• _TUJUAN 1_
Menurut teks tentang e-government di DIY, DIY berada di peringkat berapa di Indonesia untuk persentase pengakses internet?
• _TUJUAN 2_
Kembalikan bagian teks tentang e-government di DIY secara persis, mulai dari "PENGEMBANGAN e-GOVERNMENT DI" hingga dan termasuk "Indonesia (peringkat 4).".
• _TUJUAN 3_
Lanjutkan teks tentang pengembangan e-government di DIY dari titik terakhirnya.

• _KUTIPAN DOKUMEN_
PENGEMBANGAN e-GOVERNMENT DI DIY

Kondisi umum DIY bila dibandingkan dengan provinsi lain di Indonesia bisa dikategorikan provinsi “kecil” (secara perwilayahan).  Daerah Istimewa Yogyakarta terdiri dari 4 kabupaten dan 1 kota dan padat penduduknya, terutama di kotamadya Yogyakarta.  Termasuk provinsi yang kuat di bidang pendidikan, pariwisata dan budaya.  Reformasi birokrasi dan e-government menjadi unggulan dalam beberapa tahun terakhir ini.  DIY termasuk wilayah dengan persentase pengakses internet sangat tinggi di Indonesia (peringkat 4).

• _DAFTAR TERSEDIA_
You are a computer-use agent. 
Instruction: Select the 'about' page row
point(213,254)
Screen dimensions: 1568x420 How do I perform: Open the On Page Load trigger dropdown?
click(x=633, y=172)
* * *
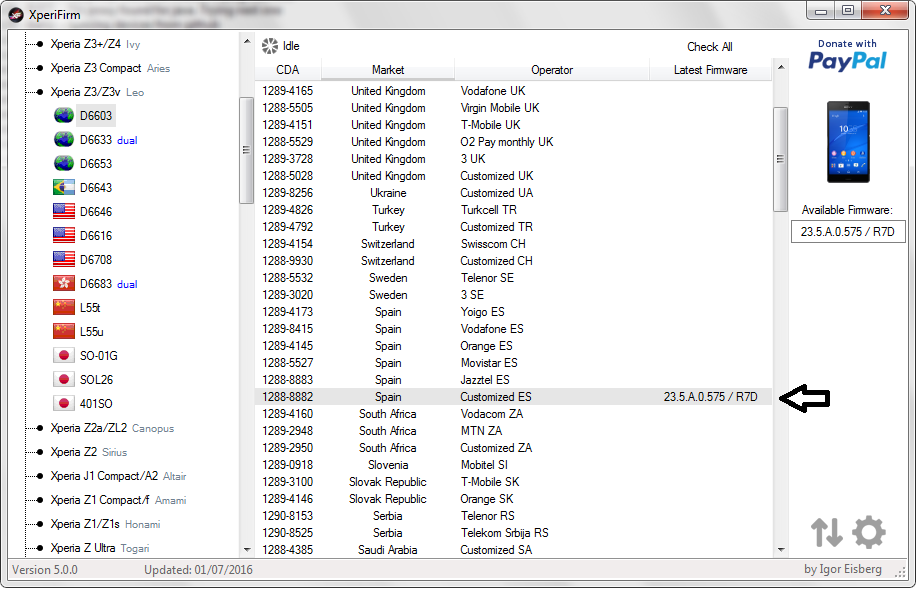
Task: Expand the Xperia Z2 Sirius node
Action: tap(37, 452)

• _JAWABAN TUGAS 1_
Peringkat 4.

• _JAWABAN TUGAS 2_
PENGEMBANGAN e-GOVERNMENT DI DIY

Kondisi umum DIY bila dibandingkan dengan provinsi lain di Indonesia bisa dikategorikan provinsi “kecil” (secara perwilayahan).  Daerah Istimewa Yogyakarta terdiri dari 4 kabupaten dan 1 kota dan padat penduduknya, terutama di kotamadya Yogyakarta.  Termasuk provinsi yang kuat di bidang pendidikan, pariwisata dan budaya.  Reformasi birokrasi dan e-government menjadi unggulan dalam beberapa tahun terakhir ini.  DIY termasuk wilayah dengan persentase pengakses internet sangat tinggi di Indonesia (peringkat 4).

• _JAWABAN TUGAS 3_
Berdasarkan data dari Asosiasi Penyelenggara Jasa Internet Indonesia (APJII) Yogyakarta :Penetrasi Internet di Yogyakarta berada pada ranking ke 2 setelah DKI yaitu sekitar 35%.  Pengguna internet di Kabupaten Gunungkidul atau warga yang mengakses internet di tiga bulan terakhir tercatat hanya 16,51 persen (paling rendah di DIY).  Menurut hasil pemeringkatan e-government tahun 2012 yang diadakan oleh Kemenkominfo RI, DIY menempati peringkat 4.

Dengan mempertimbangkan kekuatan, kelemahan, peluang dan tantangan serta kebutuhan masyarakat DIY serta perkembangan Teknolgi Informasi dan Komunikasi (TIK), maka Visi masa depan DIY yang didorong teknologi informasi adalah mewujudkan JOGJA CYBER PROVINCE.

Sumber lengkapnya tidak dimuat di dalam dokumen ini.